The Bloody Duke of Alva

Bernard Leach…

…I suppose it was only a matter of time before his name popped up…

…Well, I first heard about Leach, and his famous book on pottery, in college.  Some say Leach’s “A Potter’s Book” almost singlehandedly reformed craft ceramics.  In it he certainly sought to establish a standard that would be eternal.  When I finally saw the tome – it was just a little red book – my first thought was of another little red book.  This one by Chairman Mao.  “That’s it?”

I mention Leach because his book created an impression (at least in my eager mind) of a ‘golden age’ of English pottery during the Middle Ages.  We’d certainly be less today if Leach hadn’t expounded his ideas, and I do enjoy Medieval English pottery.  But by and large, English pottery from 600 to 1400AD was still in a pretty crude state.  True, a few monastic potters late in the period tried to keep up with continental trends.  But in general, the forms were limited to the “potts and panns” (pots simply being more tall than wide, and pans the opposite) of the dairy economy.  Households ate off treen ware (wooden items).  Food storage was crude.  Food preparation was cruder – unless you could afford glass, silver, and a household staff…

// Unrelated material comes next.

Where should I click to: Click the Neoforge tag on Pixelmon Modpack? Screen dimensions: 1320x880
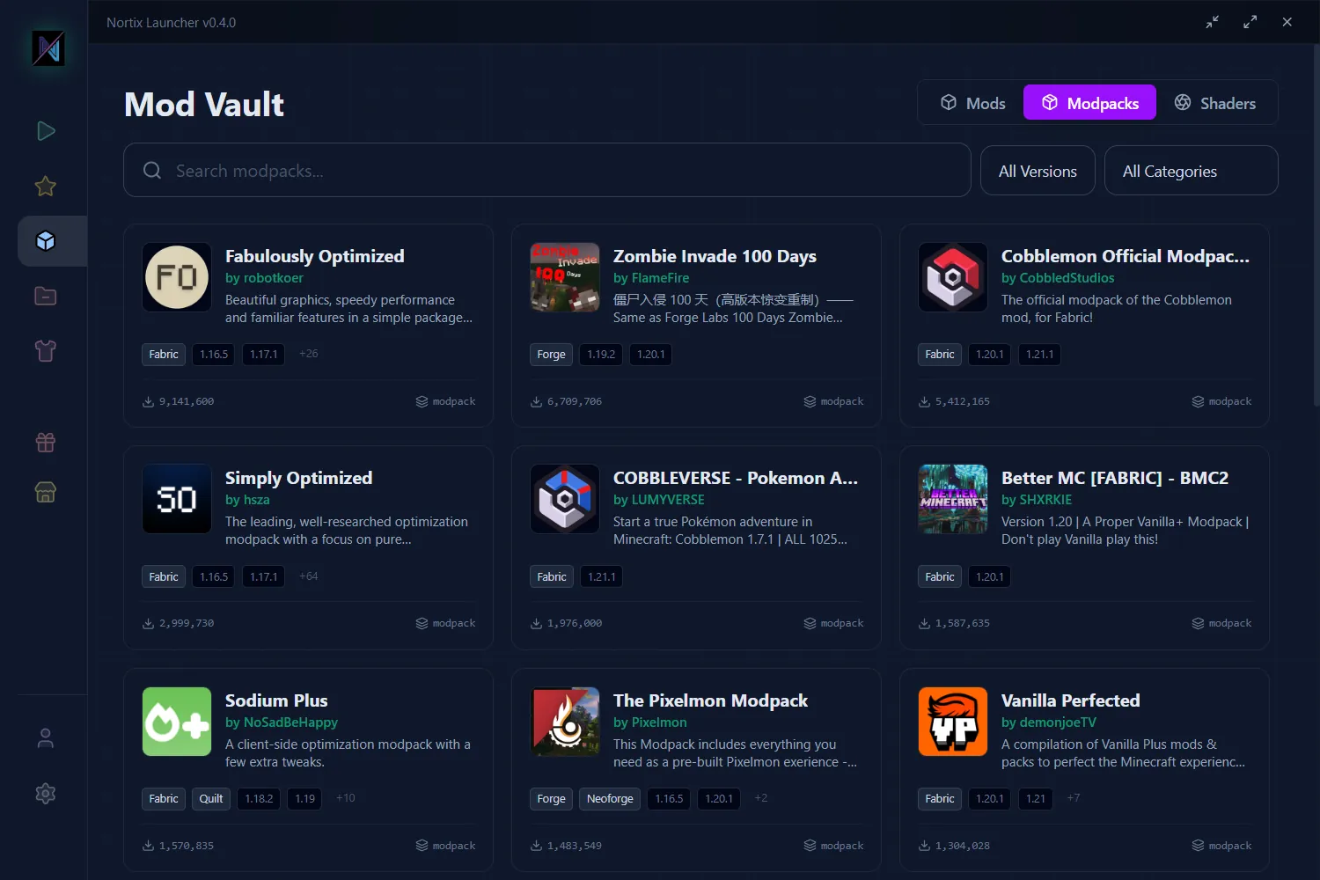[610, 799]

Between 1566 and 1648, many things changed.  A group of Spanish provinces, known today as “The Netherlands,” revolted.  The Calvinist Reformation was involved, but harsh foreign rule, as is usually the case, propelled the Dutch Republicans to fight.  Spain sought to snuff out this peasant uprising.  The man hired to do the dirty work was the Duke of Alva.  With his “Blood Court” behind him, the Duke encouraged his troops to a level of depravity not seen again for several centuries.  And that’s saying something!  (ie: Issuing, and trying to carry out, a death warrant against every living soul in the provinces.)  Eventually the Dutch cause won out.  But not before waves of refugees poured into increasingly Puritan (thanks again to Calvin) England.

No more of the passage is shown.